Breaking News
More () »

'It's overwhelming': One day in Colorado's auto theft epidemic

A statewide look at a Wednesday in 2021 reveals the depth of the problem across the state.

DENVER — The phone call startled Brad Ouren.

He had left his Chevrolet pickup at a shop not far from his Monument home. It needed an oil change, but the shop was backed up, and so it was still sitting in the yard when he drove by a couple days later.

“The next morning, I got a call from the repair shop and they asked me if I'd picked the truck up that night,” Ouren said. “And I said no. And he said, 'Well, somebody probably just parked it in a different area, or it's probably in one of my bays.'”

Ouren drove to the shop. They couldn't find his truck anywhere. That’s when he realized he’d been swept up in Colorado’s motor vehicle theft epidemic.

Over the past decade, stolen car cases have more than tripled – from just more than 12,000 cases in 2012 to just more than 42,000 last year. That’s roughly 115 vehicles stolen across the state every day.

What does that look like? To find out, 9Wants to Know pulled every police report from a single day – Oct. 6, 2021, a Wednesday.

On that day, victims up and down Colorado’s Front Range and on the Western Slope filed 95 reports involving 98 vehicles – four of them motorcycles stored on a trailer that were taken in a single incident.

The thefts involved 27 law enforcement agencies.

The reports came in at all hours that day, and there was no common denominator to what was taken. They ranged from a 1983 Oldsmobile and a 1987 Nissan Pathfinder to six cars that were brand new – and everything in between.

Credit: Courtesy of the Lakewood Police Department
This Jeep was stolen in Lakewood and tracked down by its owner, who found it abandoned on a street two miles away.

The tally included 35 sport utility vehicles, 25 pickups, 24 cars, 6 motorcycles, 4 vans, 2 all-terrain vehicles and 2 commercial trucks.

The most stolen single vehicle types were Chevrolet and GMC pickups, with 13. Next were Ford pickups – nine were taken.

A breakdown of the data found a mix of good news – and bad:

  • Police, and in some cases the victims themselves, recovered 81 of the 98 vehicles stolen that day; however, that should be tempered by this reality: While some vehicles were found undamaged, others were totaled.
  • Seventeen of the vehicles were never seen again.
  • Prosecutors filed criminal charges in just seven of the cases. In two other cases, police arrested suspect, but no charges were filed.

> The interactive map below shows every auto theft in Colorado on one day: Oct. 6, 2021.

Can't see the map? Click here.

Denver Police Division Chief Aaron Sanchez said auto theft is a property crime in most cases but that the people who steal cars often commit other crimes, including murder.

As a result, detectives see “everything from a puffer and a joy ride up to homicide,” he said.
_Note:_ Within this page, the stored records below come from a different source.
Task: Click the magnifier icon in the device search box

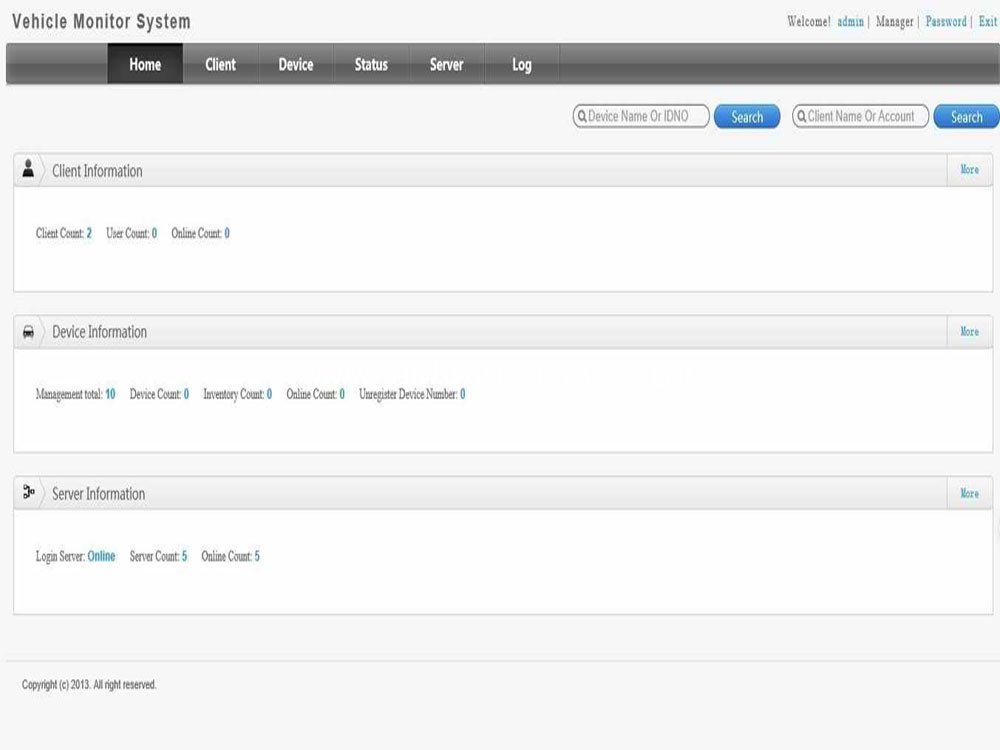Action: pyautogui.click(x=583, y=115)
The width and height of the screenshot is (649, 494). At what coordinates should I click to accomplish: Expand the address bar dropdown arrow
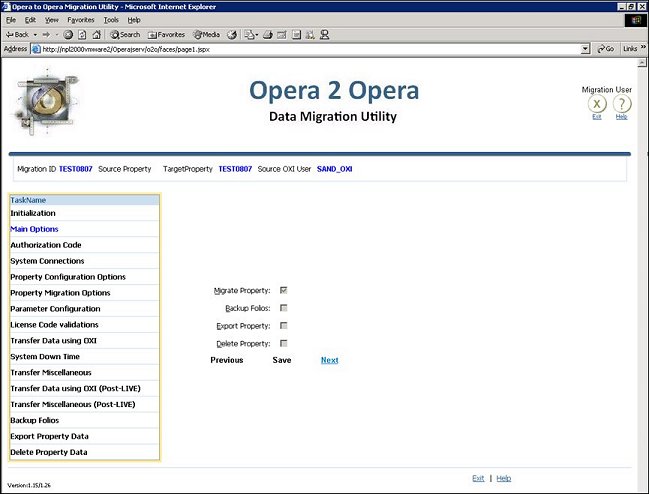coord(585,48)
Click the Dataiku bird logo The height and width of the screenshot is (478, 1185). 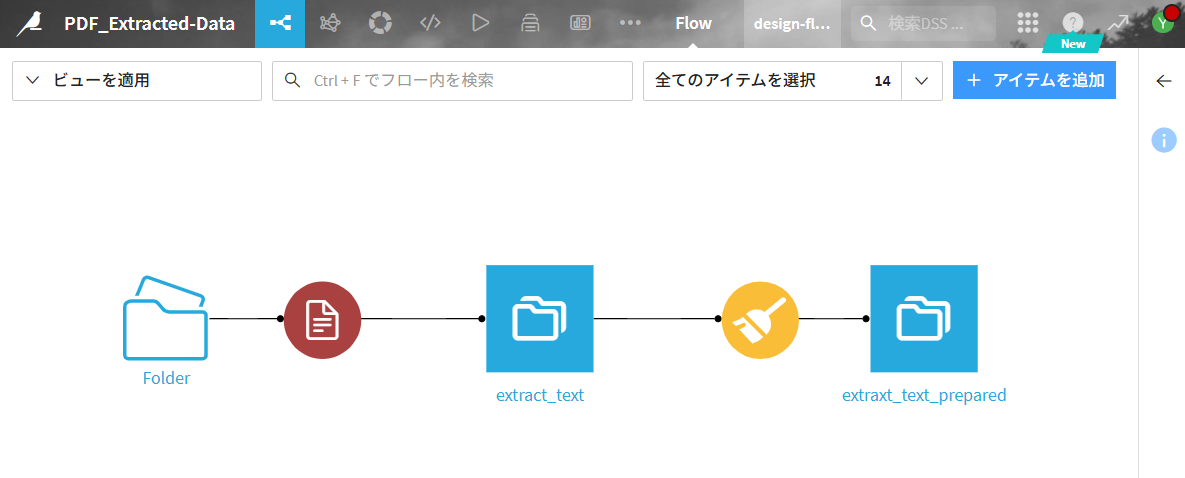coord(30,23)
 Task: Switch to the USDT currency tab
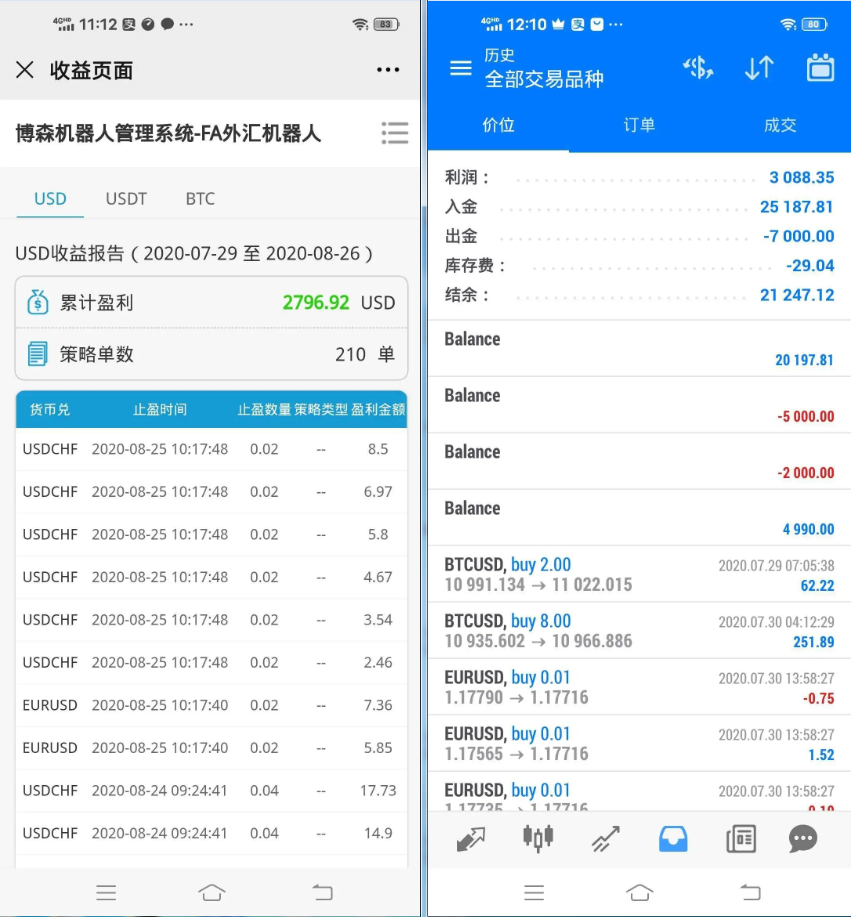(x=126, y=199)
“It's overwhelming, almost every single day, trying to put the energy into finding and investigating each one of these auto thefts,” Sanchez said.

That so few are solved is not a surprise, he said.

“Really the No. 1 thing is identification,” he said. “We have to be able to put a suspect behind the wheel. … We will find individuals who have multiple auto theft arrests, and half a block away, we'll find two or three stolen vehicles. Until you could put this person in that vehicle, it's just a coincidence.”

Credit: Courtesy of the Arvada Police Department
Arvada police officers boxed this stolen car in after they discovered it parked on a city street with a suspect passed out at the wheel.

Recovered, but totaled

Credit: Courtesy of Brad Ouren
Brad Ouren's 1997 Chevrolet pickup was one of 98 vehicles stolen in Colorado on a single day -- Oct. 6, 2021.

Ouren was the 24th victim on that Wednesday, and the theft was personal, for him and his kids.

“My son and daughter – this was their grandfather’s truck,” Ouren said. “He only had that truck for about a year, and then he passed away. And I've had it ever since.”

His kids called the 1997 Chevrolet Silverado “Gary” – their grandfather’s name.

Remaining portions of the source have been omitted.